PAGE TEXT:
........
It was my incredibly brave husband who chose to stay during those final moments in the NICU when the nurses unhooked the oxygen machine that temporarily sustained our son’s life. I couldn’t watch, knowing that if I did, my heart would splinter into a thousand pieces and that I would never be whole again.
I didn’t want to love him when my husband and the neonatal nurse brought my baby boy into the recovery room and placed his still body in my arms. He was still warm, swaddled in a soft blanket with a satin edge. There were silky wisps of blond hair poking out from under his cap, and he had a slight crook to his nose, reminiscent of my grandfather. I breathed deep the scent of antiseptic soap and the bittersweet memories of a summer that I’d never be able share with my son. Anchoring him to my breast for the last time, I wept against his cheek and kissed pale lips that mirrored the blue waters of the river where I had skimmed stones and made wishes.
My husband and I named him Jason “the healer,” which suited him. His abbreviated life, despite the dismal odds he’d been given in the womb, had kept his twin sister alive, ensuring her safe delivery.
He was more than a healer; he was our hero.
........
EXTRACTED INFORMATION:
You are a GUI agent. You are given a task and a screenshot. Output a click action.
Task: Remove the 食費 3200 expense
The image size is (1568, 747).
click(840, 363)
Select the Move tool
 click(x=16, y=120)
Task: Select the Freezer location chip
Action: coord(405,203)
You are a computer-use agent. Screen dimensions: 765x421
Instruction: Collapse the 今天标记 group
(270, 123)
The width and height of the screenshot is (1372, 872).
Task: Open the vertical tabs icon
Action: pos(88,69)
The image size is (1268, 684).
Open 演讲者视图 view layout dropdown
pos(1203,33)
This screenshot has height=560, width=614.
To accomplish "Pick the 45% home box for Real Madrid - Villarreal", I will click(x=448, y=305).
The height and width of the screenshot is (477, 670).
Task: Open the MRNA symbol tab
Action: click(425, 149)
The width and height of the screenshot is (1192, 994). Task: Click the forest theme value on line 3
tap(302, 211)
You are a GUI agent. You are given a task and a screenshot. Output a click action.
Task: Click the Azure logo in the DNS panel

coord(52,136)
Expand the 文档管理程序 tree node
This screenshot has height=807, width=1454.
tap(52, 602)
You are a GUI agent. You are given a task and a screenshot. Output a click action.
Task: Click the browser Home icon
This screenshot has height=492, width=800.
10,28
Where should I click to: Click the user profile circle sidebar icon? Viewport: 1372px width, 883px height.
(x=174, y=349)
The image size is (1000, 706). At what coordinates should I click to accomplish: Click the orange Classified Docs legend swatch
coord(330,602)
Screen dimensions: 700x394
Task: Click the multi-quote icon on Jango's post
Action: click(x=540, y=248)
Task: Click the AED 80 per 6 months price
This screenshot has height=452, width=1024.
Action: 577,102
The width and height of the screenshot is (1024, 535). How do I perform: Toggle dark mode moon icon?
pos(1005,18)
........
QUESTIONS:
a) Set down the passage about Jason exactly, from "I didn’t want" up to and including "was our hero.".
b) According to the passage about Jason, what did his brief life do for his twin sister?
c) Continue the passage about Jason from its last sentence.

ANSWERS TO THIS EXERCISE:
a)
I didn’t want to love him when my husband and the neonatal nurse brought my baby boy into the recovery room and placed his still body in my arms. He was still warm, swaddled in a soft blanket with a satin edge. There were silky wisps of blond hair poking out from under his cap, and he had a slight crook to his nose, reminiscent of my grandfather. I breathed deep the scent of antiseptic soap and the bittersweet memories of a summer that I’d never be able share with my son. Anchoring him to my breast for the last time, I wept against his cheek and kissed pale lips that mirrored the blue waters of the river where I had skimmed stones and made wishes.
My husband and I named him Jason “the healer,” which suited him. His abbreviated life, despite the dismal odds he’d been given in the womb, had kept his twin sister alive, ensuring her safe delivery.
He was more than a healer; he was our hero.

b) It kept her alive and ensured her safe delivery.

c)
In the days after Jason’s death while I was recuperating in the hospital, my husband was left with the painful burden of picking out a small, white casket and the little blue suit our son would be buried in. I hid behind denial, clinging to my daughter in a desperate attempt to erase the memory of her brother’s body in my arms. Each night on the maternity ward, I was plagued with dreams of drowning, of sinking into rushing water before washing ashore, a broken, grieving mother. I feared that the jagged edges of grief would never smooth over time; that anger would sharpen me instead, preventing me from ever healing and being the mother I wanted to be for my daughter.
I didn’t want to love him, because loving him meant that I would have to acknowledge the loss and work through my feelings of guilt and inadequacy for not staying with him until the end. My insecurities as a mother were compounded by the well-intentioned comments from friends who urged me to move on from Jason’s death and the endless stream of condolence cards that filled our mailbox each morning. After all, they reasoned, how could I have loved a baby I never knew?
“Be grateful that you left the hospital with one healthy baby. Think of all the mothers who leave empty-handed.”
“If you stay busy and concentrate more on your daughter, in time you’ll forget her brother.”
“Twins would have been too much work. Be glad you only have one baby.”
There were others who went as far as to suggest that perhaps I had just been in love with the idea of having twins, not with the twin himself.
They didn’t understand that even though my focus was expected to stay on my newborn daughter, that every smile, and every milestone in her development, was a reminder of the boy who was missing. Although my heart would be forever tethered to his, I vowed not to let the specter of his death overshadow the joy I felt in raising his sister. She was my safety net—the only one who could save me from the deepest part of the river during the months following Jason’s death.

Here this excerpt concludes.